A Câmara Municipal do Rio de Janeiro aprovou nesta quarta-feira (1º de abril) em segunda votação o Projeto de Lei nº 1565/2025, que prevê a adoção da Lei Henry Borel no âmbito municipal. Após a aprovação, o prefeito dispõe de até 15 dias para sancionar a nova legislação, que passará a valer após publicação no Diário Oficial.
A legislação municipal estabelece diretrizes específicas para a prevenção e combate à violência doméstica e familiar contra crianças e adolescentes. Ela busca garantir atendimento especializado às vítimas e evitar reforço de traumas durante o processo, além de promover a responsabilização dos agressores. A lei propõe uma atuação integrada entre os setores de saúde, educação, assistência social, segurança pública e os Conselhos Tutelares, criando fluxos coordenados para identificação, encaminhamento e apoio às vítimas.
O movimento por uma legislação local dedicada a esse tema surge em meio ao aumento de casos de violência infantil, situação agravada pela alarmante quantidade de registros no país. Dados indicam que, a cada hora, 13 crianças e adolescentes são vítimas de violência no Brasil, e o estado do Rio de Janeiro apresenta a maior taxa de homicídios de crianças menores de quatro anos. Recentemente, episódios de violência contra crianças também foram registrados em comunidades do município.
Segundo informações da Delegacia da Criança e do Adolescente Vítima, somente com base na Lei Henry Borel, foram contabilizados mais de 1.300 registros de ocorrências na unidade especializada. No estado, o número de registros relacionados à legislação chega a cerca de 10 mil. As medidas protetivas aplicadas às vítimas também aumentaram nos últimos anos, passando de cerca de 500 em 2023 para 121 ações já concedidas em 2026.

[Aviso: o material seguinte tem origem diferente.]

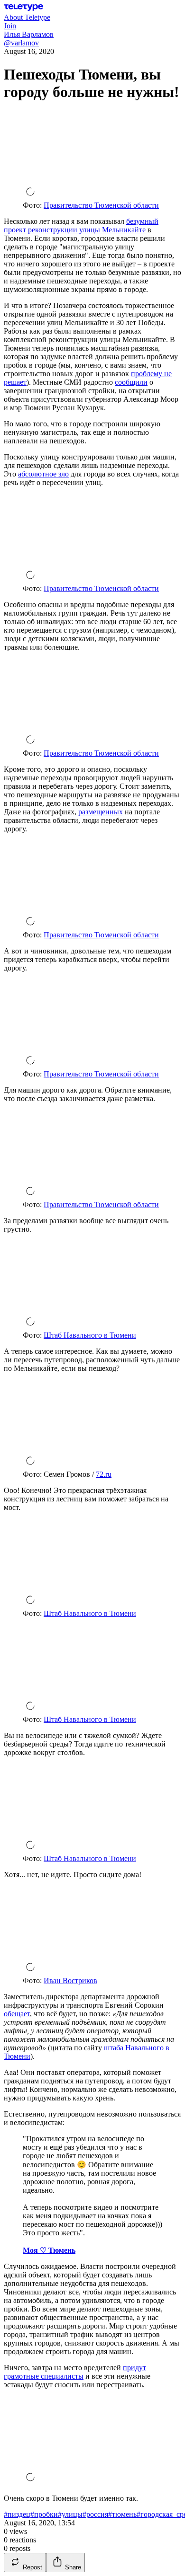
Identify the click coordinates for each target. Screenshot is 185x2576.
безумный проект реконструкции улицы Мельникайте (81, 225)
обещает (17, 2014)
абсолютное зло (43, 474)
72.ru (103, 1474)
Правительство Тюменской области (101, 205)
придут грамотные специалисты (75, 2372)
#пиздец (17, 2514)
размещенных (100, 812)
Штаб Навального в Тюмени (90, 1335)
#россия (95, 2514)
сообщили (131, 382)
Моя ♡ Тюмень (49, 2250)
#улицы (70, 2514)
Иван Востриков (70, 1980)
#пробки (44, 2514)
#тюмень (122, 2514)
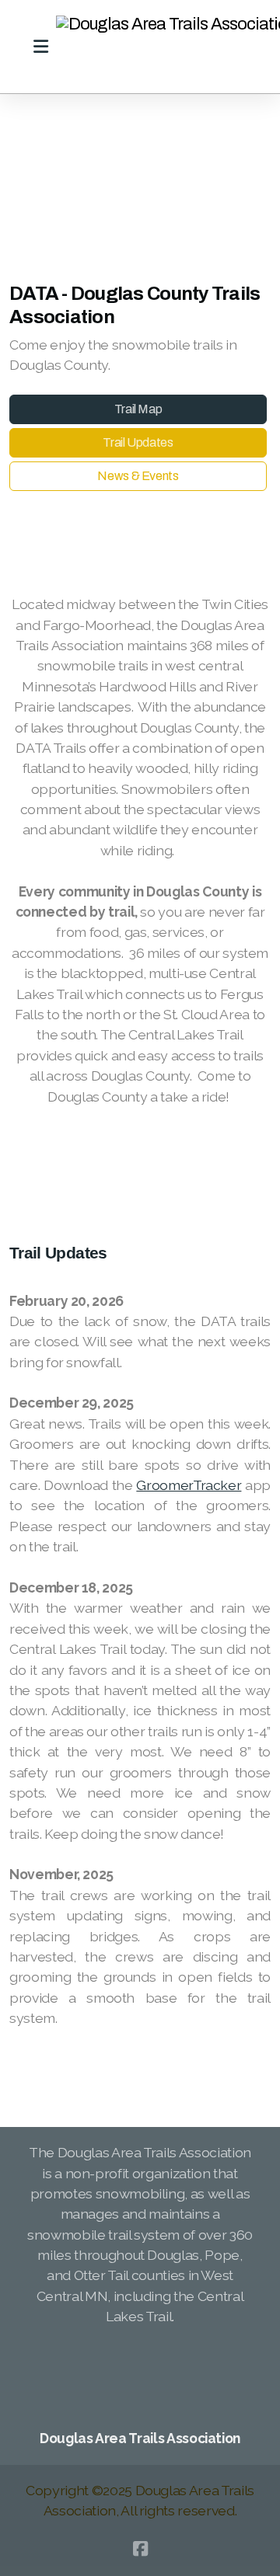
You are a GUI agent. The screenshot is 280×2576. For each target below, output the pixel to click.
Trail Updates (138, 442)
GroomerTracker (188, 1485)
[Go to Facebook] (140, 2548)
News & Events (137, 475)
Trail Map (138, 409)
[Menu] (40, 46)
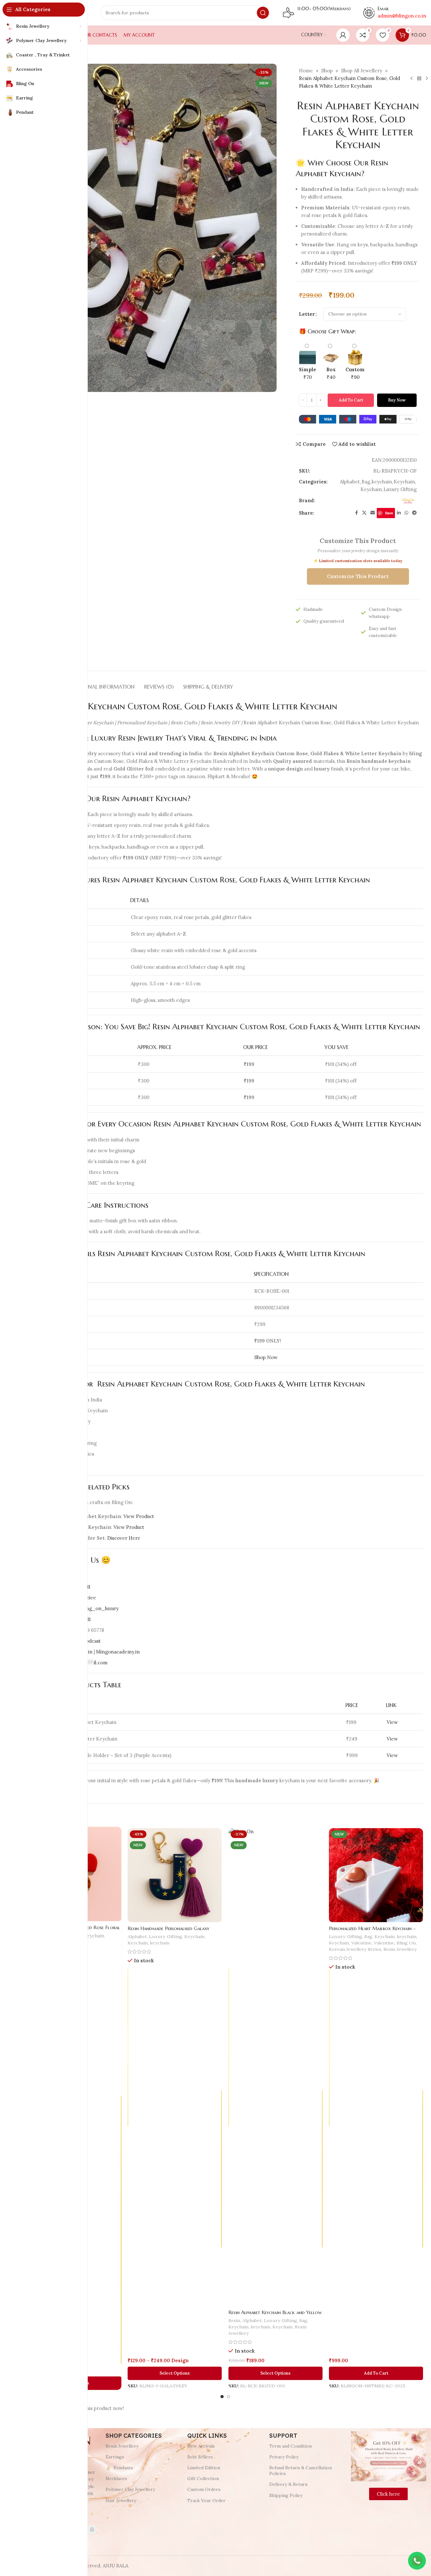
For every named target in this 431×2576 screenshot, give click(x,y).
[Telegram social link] (414, 513)
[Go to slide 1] (222, 2396)
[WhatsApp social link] (406, 513)
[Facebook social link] (356, 513)
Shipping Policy (285, 2495)
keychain (382, 482)
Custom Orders (203, 2489)
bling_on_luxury (99, 1608)
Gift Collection (203, 2478)
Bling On (406, 1940)
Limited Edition (203, 2468)
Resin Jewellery (400, 1946)
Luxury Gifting (400, 489)
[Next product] (427, 78)
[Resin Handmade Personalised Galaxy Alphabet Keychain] (175, 1870)
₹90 (355, 373)
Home (306, 71)
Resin (233, 2324)
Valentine (361, 1940)
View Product (138, 1516)
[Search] (263, 13)
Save (389, 512)
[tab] (101, 683)
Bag (365, 482)
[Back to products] (419, 78)
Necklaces (116, 2478)
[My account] (343, 35)
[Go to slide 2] (228, 2396)
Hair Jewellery (121, 2500)
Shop (327, 71)
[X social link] (364, 513)
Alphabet (350, 482)
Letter (307, 314)
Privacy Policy (284, 2457)
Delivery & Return (288, 2484)
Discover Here (123, 1538)
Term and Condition (290, 2446)
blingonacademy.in (118, 1652)
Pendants (123, 2468)
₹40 (331, 373)
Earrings (115, 2457)
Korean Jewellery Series (354, 1946)
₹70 (307, 373)
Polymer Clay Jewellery (130, 2489)
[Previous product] (411, 78)
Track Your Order (206, 2500)
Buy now (397, 400)
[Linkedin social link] (399, 513)
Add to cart (351, 400)
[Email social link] (372, 513)
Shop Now (266, 1357)
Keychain (404, 482)
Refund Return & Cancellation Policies (300, 2470)
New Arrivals (201, 2446)
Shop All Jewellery (361, 71)
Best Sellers (200, 2457)
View (392, 1722)
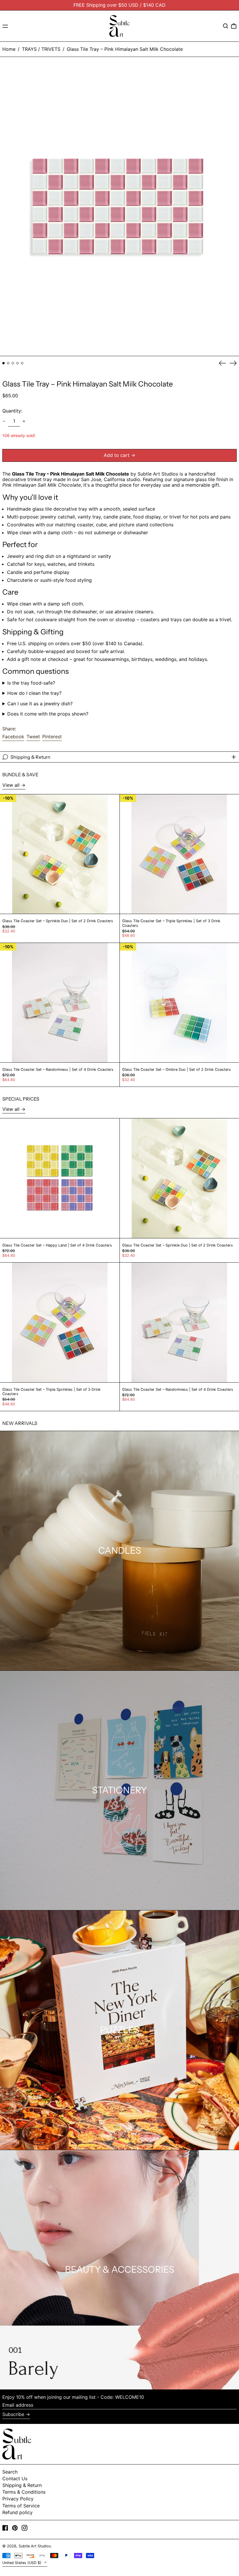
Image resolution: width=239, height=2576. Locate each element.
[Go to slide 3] (13, 363)
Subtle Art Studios (35, 2546)
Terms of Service (21, 2506)
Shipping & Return (22, 2485)
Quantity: (12, 411)
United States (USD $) (22, 2563)
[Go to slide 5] (22, 363)
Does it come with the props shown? (47, 714)
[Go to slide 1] (3, 363)
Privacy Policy (18, 2499)
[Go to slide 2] (8, 363)
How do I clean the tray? (34, 693)
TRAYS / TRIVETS (41, 49)
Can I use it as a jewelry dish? (40, 703)
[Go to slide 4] (17, 363)
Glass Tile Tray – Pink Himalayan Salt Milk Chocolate (125, 49)
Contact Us (14, 2478)
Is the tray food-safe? (31, 683)
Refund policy (17, 2512)
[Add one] (24, 421)
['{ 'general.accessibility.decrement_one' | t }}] (4, 421)
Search (9, 2472)
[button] (226, 26)
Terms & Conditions (23, 2492)
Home (8, 49)
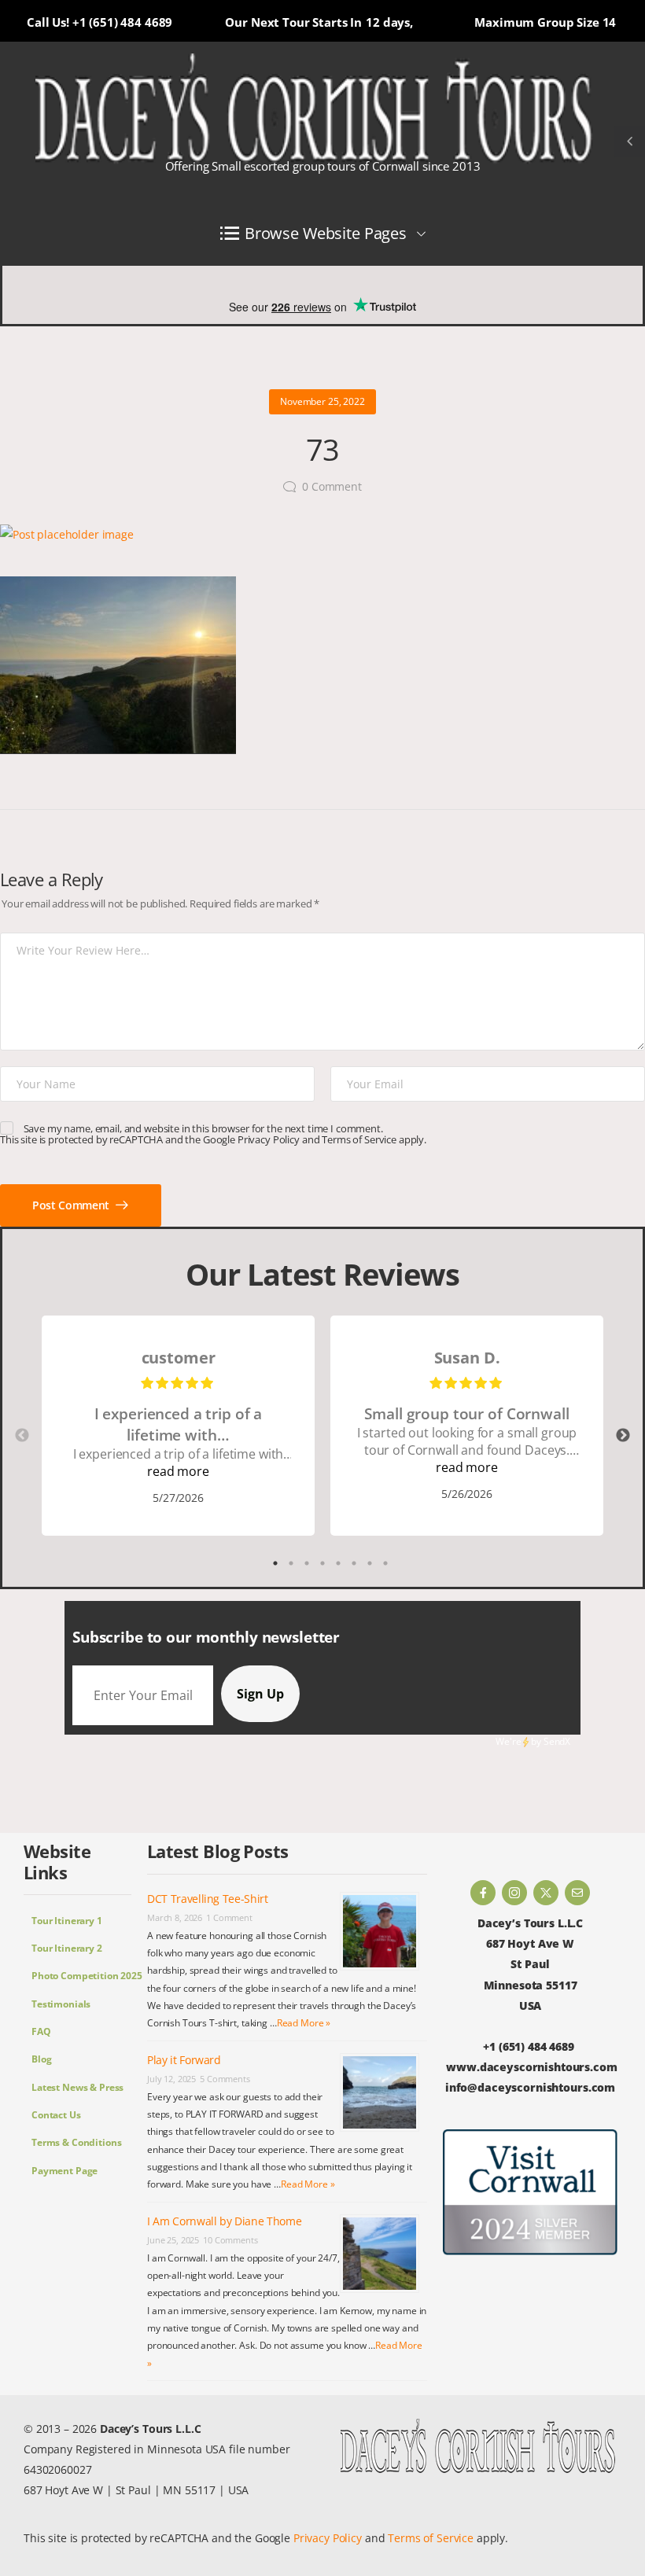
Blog (41, 2059)
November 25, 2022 (322, 401)
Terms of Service (359, 1139)
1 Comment (229, 1917)
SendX (557, 1741)
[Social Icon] (483, 1892)
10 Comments (230, 2240)
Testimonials (60, 2004)
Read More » (303, 2023)
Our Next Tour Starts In (293, 22)
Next (623, 1436)
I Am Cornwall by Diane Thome (224, 2221)
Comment (332, 486)
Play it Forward (184, 2059)
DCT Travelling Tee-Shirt (207, 1898)
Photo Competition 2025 (81, 1975)
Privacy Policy (269, 1139)
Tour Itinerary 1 (66, 1920)
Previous (22, 1436)
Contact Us (56, 2115)
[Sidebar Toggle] (629, 141)
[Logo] (314, 109)
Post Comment (72, 1205)
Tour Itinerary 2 (66, 1948)
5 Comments (225, 2079)
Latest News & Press (77, 2087)
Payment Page (64, 2170)
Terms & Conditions (76, 2142)
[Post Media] (322, 534)
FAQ (41, 2031)
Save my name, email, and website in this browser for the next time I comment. (203, 1128)
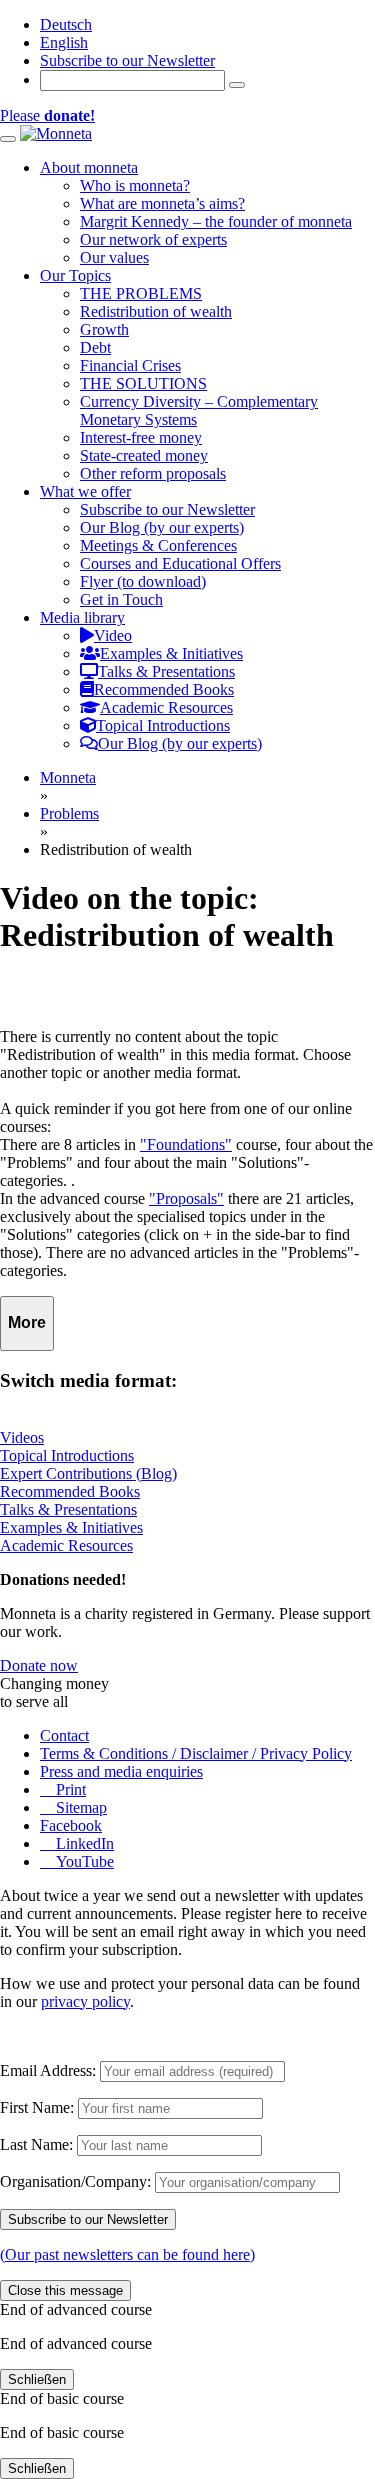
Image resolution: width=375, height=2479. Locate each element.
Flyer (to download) (143, 581)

Entre as disposições da Lei Henry Borel estão medidas de proteção, como o afastamento imediato do agressor do lar, atendimento psicológico e social às vítimas, e possíveis restrições, como a suspensão do porte de armas do acusado. A legislação também definiu o crime de homicídio de crianças menores de 14 anos como hediondo, com penas mais rigorosas. Ainda, busca-se evitar que as vítimas sejam ouvidas múltiplas vezes, minimizando novo trauma durante o procedimento.
Além dessas ações, a lei prevê campanhas educativas, capacitação de profissionais para identificar e acolher vítimas, notificação obrigatória de casos suspeitos ou confirmados de violência, assim como mecanismos de monitoramento utilizando a estrutura municipal existente. A entrada em vigor ocorrerá após o cumprimento do prazo previsto para sua publicação oficial.